Prompt => Reproduce exactly the lines that run from the start of the records below to the line with "Click the scrollbar up arrow", inclusive.

Data records =>
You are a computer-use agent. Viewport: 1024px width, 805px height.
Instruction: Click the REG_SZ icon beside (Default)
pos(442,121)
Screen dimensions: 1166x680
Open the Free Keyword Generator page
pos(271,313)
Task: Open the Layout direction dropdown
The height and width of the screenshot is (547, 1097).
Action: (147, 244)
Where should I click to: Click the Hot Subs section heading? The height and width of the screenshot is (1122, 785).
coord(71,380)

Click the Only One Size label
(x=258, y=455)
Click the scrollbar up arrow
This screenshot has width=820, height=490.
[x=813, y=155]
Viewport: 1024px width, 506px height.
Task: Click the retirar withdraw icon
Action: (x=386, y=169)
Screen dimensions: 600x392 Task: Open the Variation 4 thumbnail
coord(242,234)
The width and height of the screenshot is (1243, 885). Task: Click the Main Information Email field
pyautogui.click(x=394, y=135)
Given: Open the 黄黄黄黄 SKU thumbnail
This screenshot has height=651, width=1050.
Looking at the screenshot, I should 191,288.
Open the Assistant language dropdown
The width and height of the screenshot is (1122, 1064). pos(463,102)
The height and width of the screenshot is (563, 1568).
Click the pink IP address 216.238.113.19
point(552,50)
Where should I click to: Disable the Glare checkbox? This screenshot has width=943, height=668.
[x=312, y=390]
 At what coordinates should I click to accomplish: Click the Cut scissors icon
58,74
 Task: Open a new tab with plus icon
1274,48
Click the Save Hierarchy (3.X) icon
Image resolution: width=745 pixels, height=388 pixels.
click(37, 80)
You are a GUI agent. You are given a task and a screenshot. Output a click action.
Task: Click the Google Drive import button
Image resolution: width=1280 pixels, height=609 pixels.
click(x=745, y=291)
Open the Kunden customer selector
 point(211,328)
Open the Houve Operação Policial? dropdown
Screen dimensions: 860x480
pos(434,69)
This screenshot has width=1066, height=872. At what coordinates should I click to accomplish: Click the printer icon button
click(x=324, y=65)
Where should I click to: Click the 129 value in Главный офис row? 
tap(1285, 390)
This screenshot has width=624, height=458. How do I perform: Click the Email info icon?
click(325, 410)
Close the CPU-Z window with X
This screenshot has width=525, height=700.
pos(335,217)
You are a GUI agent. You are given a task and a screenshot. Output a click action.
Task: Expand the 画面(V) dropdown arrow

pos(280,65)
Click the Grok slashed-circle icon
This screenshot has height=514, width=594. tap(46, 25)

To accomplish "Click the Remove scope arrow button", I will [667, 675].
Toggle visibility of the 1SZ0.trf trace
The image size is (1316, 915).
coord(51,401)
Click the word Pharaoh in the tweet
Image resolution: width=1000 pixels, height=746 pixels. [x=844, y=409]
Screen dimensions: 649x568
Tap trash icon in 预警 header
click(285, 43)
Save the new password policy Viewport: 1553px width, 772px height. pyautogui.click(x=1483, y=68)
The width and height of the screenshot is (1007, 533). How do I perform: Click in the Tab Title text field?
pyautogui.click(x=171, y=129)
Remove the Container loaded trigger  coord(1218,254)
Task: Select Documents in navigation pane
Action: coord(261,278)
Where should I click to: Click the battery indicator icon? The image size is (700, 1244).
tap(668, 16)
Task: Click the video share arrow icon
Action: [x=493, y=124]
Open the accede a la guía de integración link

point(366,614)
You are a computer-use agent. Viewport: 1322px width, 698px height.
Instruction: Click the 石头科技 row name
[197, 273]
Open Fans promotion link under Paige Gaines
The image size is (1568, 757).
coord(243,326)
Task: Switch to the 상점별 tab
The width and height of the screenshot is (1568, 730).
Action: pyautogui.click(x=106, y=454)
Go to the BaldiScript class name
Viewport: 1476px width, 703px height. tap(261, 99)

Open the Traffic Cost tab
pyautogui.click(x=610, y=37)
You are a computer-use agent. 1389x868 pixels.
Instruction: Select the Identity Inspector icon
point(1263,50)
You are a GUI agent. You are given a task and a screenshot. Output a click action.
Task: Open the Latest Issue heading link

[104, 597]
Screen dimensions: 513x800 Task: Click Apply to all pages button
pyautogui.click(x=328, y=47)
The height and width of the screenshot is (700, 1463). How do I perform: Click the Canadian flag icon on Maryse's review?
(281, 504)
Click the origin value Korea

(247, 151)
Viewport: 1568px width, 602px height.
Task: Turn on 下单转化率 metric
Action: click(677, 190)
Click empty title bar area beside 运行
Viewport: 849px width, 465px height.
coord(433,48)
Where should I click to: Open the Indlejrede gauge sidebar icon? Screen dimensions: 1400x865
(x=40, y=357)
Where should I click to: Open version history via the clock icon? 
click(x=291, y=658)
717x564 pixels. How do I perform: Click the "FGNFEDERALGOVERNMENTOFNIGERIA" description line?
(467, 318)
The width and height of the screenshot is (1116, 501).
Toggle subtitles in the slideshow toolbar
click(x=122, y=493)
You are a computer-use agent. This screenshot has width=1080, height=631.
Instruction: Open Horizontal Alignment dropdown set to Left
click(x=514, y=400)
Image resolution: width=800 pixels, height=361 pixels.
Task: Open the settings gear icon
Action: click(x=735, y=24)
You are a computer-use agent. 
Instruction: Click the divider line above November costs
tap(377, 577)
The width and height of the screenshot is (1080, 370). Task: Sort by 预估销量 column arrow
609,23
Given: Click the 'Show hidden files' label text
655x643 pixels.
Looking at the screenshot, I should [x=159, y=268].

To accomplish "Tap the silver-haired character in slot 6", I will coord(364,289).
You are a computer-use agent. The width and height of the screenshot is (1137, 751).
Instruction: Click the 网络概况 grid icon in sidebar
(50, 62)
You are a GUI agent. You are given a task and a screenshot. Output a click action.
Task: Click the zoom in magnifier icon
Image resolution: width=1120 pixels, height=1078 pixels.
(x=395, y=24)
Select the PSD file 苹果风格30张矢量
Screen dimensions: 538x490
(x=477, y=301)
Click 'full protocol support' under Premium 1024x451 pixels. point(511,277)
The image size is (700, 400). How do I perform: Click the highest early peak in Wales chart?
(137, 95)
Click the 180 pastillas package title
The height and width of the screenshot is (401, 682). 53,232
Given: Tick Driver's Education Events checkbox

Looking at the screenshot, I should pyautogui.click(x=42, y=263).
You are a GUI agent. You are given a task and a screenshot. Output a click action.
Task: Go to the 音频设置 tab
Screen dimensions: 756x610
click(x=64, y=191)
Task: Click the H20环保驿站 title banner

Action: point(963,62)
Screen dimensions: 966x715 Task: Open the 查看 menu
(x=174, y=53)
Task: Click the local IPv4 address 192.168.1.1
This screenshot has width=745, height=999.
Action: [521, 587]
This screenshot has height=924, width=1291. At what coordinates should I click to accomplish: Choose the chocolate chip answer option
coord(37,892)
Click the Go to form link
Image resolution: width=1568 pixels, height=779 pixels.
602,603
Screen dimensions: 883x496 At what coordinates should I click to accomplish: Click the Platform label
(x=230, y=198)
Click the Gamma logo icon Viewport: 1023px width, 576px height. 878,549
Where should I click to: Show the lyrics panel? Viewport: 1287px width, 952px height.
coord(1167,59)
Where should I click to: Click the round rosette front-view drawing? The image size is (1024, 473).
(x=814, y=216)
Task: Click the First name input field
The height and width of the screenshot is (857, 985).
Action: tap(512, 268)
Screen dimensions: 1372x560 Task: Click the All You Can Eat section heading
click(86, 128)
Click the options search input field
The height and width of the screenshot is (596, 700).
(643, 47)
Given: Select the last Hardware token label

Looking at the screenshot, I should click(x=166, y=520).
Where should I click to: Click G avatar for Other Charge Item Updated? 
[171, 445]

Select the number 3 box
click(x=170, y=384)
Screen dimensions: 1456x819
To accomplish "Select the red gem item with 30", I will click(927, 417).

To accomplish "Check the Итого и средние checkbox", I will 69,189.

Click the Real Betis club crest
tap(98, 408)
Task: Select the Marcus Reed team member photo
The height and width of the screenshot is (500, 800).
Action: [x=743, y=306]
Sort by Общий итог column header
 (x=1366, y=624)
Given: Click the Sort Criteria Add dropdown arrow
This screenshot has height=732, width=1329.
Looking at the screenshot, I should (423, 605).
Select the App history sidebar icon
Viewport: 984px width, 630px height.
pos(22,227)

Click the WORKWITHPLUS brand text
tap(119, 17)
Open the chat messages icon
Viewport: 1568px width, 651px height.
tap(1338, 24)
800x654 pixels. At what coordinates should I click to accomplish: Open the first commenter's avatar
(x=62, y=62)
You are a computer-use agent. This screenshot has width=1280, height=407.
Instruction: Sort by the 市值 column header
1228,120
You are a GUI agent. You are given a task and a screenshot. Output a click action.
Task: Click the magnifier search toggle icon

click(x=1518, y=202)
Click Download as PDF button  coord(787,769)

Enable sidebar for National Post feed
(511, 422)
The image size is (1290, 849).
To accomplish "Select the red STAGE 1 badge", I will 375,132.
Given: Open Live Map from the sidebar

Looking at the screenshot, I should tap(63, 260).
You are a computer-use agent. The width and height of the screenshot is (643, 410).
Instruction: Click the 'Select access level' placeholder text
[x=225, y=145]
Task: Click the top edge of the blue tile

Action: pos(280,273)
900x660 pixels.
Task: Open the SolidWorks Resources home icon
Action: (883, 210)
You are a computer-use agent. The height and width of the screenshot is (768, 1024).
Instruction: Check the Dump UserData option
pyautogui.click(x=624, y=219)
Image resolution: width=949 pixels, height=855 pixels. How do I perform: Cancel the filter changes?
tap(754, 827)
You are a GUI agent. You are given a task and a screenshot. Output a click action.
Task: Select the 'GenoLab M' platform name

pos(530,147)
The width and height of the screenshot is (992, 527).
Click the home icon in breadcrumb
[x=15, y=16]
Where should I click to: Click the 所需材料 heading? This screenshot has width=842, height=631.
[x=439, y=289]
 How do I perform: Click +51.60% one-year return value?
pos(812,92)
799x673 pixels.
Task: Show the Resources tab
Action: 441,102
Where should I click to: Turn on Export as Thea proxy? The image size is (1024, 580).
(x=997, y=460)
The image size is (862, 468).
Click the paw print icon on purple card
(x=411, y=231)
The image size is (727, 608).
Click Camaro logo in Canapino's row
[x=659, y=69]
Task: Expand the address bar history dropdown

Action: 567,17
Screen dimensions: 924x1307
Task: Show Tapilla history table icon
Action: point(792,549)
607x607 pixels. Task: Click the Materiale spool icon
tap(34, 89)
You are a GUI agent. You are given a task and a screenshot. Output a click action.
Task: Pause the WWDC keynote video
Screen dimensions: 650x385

Solution =>
You are a computer-use agent. Viewport: 1024px width, 805px height.
Instruction: Click the REG_SZ icon beside (Default)
pos(442,121)
Screen dimensions: 1166x680
Open the Free Keyword Generator page
pos(271,313)
Task: Open the Layout direction dropdown
The height and width of the screenshot is (547, 1097).
Action: (147, 244)
Where should I click to: Click the Hot Subs section heading? The height and width of the screenshot is (1122, 785).
coord(71,380)

Click the Only One Size label
(x=258, y=455)
Click the scrollbar up arrow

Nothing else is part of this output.